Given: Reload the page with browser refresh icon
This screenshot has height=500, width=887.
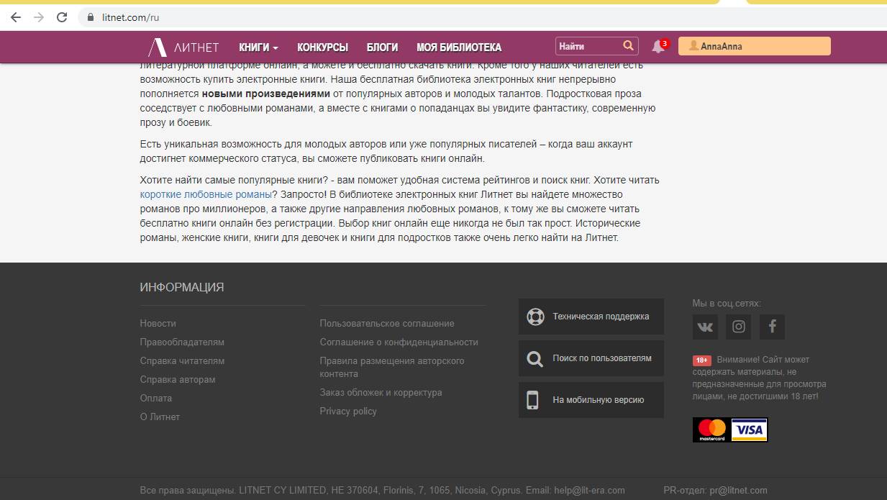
==
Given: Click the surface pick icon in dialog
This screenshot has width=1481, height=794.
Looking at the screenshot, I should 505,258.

» **Short task**:
Convert the records from the line containing "Given: Reload the" through the line containing "This screenshot has height=500, width=887." into a Markdown table with the columns Row and Line, numbering each row and leaving out any blank lines.

» **Expected answer**:
| Row | Line |
|---|---|
| 1 | Given: Reload the page with browser refresh icon |
| 2 | This screenshot has height=500, width=887. |